Pemilu bisa berarti sekadar upacara untuk mengesahkan pejabat yang telah ditentukan sebelumnya, seperti di negara- negara otoriter dengan sistem satu partai, atau sekadar ritual formalitas karena pemenang sudah ditentukan. Juga bisa diartikan cara menentukan sistem politik yang akan dianut suatu negara seusai krisis politik dan sebagainya. Karena itu, perlu dijelaskan apa yang dimaksud dengan pemilu di Indonesia.
Pemilu di Indonesia merupakan mekanisme sirkulasi kekuasaan secara berkala lima tahunan, diselenggarakan secara ”luberjurdil” oleh badan independen yang bersifat tetap dan nasional. Melalui pemilu, kita memilih pasangan presiden/ wapres, anggota DPR/DPRD I/DPRD II dan anggota DPD. Bersama dengan prinsip kedaulatan rakyat, negara hukum dan supremasi konstitusi, pembagian dan pembatasan kekuasaan (checks and balances), penghormatan atas HAM dan peradilan yang merdeka, yang tertanam dalam UUD NRI 1945 setelah amendemen, sirkulasi kekuasaan lewat pemilu membentuk Indonesia sebagai negara demokrasi terbesar ketiga.
Berpikir runut dalam kesisteman, pemilu Indonesia merupakan instrumen atau subsistem dari sistem induk NKRI berdasar Pancasila dan UUD NRI 1945. Sebagai subsistem, pemilu sepenuhnya wajib taat asas pada sistem induknya.
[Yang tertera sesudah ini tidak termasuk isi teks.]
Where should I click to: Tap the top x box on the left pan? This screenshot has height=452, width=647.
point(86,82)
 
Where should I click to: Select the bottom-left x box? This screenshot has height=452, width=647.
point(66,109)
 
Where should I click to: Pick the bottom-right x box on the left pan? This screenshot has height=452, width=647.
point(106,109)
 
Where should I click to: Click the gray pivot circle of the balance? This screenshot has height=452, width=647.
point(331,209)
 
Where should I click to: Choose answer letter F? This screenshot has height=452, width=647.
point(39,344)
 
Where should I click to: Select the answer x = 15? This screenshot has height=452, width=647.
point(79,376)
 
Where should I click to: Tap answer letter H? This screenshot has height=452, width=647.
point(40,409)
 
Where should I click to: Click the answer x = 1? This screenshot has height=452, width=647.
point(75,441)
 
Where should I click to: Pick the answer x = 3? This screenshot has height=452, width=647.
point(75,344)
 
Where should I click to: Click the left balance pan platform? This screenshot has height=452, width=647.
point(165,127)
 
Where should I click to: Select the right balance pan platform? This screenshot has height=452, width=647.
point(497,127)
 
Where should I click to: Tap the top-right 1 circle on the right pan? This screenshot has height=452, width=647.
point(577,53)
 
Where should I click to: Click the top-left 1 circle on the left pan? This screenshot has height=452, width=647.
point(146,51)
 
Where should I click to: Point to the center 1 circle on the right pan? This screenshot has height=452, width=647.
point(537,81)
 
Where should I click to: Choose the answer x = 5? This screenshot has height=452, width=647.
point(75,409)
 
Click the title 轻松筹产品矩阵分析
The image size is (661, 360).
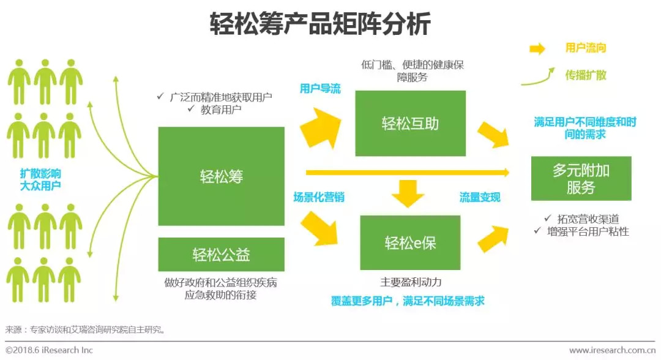pyautogui.click(x=320, y=24)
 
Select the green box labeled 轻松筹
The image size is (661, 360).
pyautogui.click(x=221, y=176)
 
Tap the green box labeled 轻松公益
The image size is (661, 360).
pyautogui.click(x=221, y=253)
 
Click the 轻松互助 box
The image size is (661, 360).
pyautogui.click(x=410, y=123)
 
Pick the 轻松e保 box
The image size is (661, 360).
pyautogui.click(x=410, y=242)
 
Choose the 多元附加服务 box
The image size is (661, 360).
pyautogui.click(x=581, y=178)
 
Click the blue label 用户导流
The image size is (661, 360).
pyautogui.click(x=320, y=89)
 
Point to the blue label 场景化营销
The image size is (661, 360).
pyautogui.click(x=318, y=197)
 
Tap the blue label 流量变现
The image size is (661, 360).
pyautogui.click(x=480, y=197)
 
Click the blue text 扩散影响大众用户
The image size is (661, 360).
pyautogui.click(x=40, y=179)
Pasal 1 Ayat (2) UUD NRI 1945: ”Kedaulatan berada di tangan rakyat dan dilaksanakan menurut UUD”. Jadi, perencanaan dan pelaksanaan pemilu, termasuk kampanye, harus sesuai dan tak bertentangan dengan prinsip yang dianut UUD 1945, baik yang terkandung dalam Pembukaan maupun pasal-pasalnya, terutama Pancasila, NKRI, dan wawasan kebangsaan Bhinneka Tunggal Ika.
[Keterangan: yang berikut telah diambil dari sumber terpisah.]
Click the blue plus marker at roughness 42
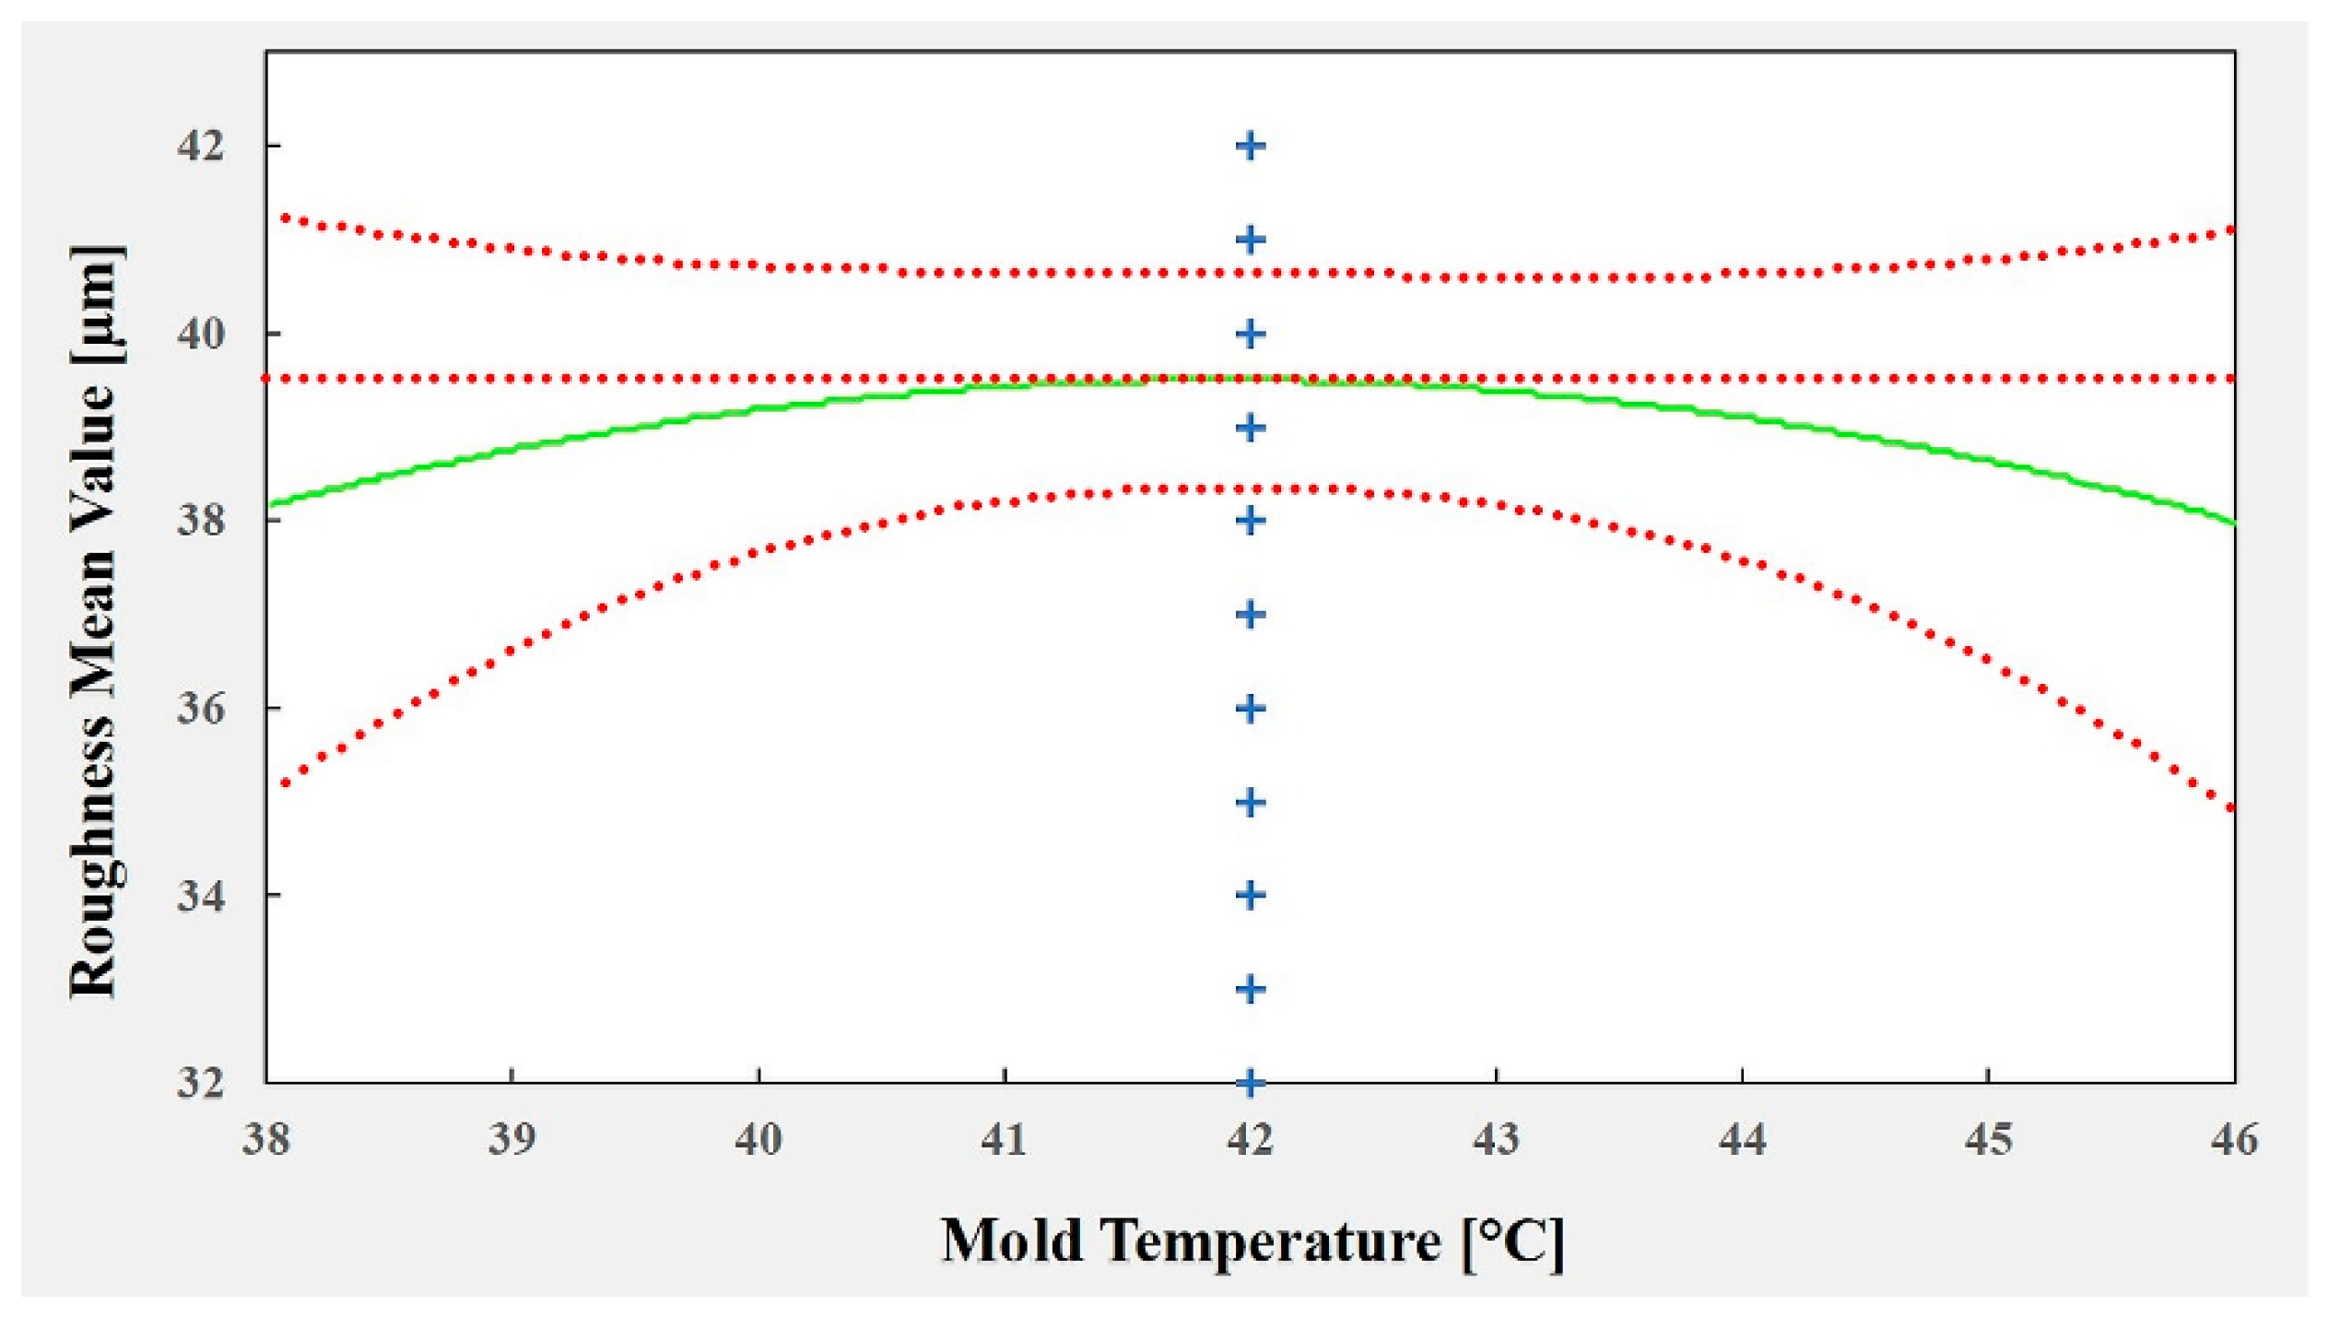(x=1250, y=146)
UUD NRI 1945 hasil amandemen juga menegaskan, parpol merupakan instrumen konstitusi dalam menjalankan kehidupan bernegara yang demokratis. Jadi, parpol adalah juga subsistem dalam keseluruhan sistem NKRI yang berdasar Pancasila dan UUD NRI 1945. Eksistensi dan kiprah parpol sebagai instrumen konstitusi tak boleh bertentangan dengan prinsip eksistensial negara sebagaimana ditegaskan Pasal 1 Ayat (2). Di Indonesia yang berpenduduk sangat majemuk tetapi bersatu, Bhinneka Tunggal Ika, keberadaan parpol sebagai penyerap, pemadu dan penyalur aspirasi rakyat yang majemuk dan bersatu perlu ditegakkan.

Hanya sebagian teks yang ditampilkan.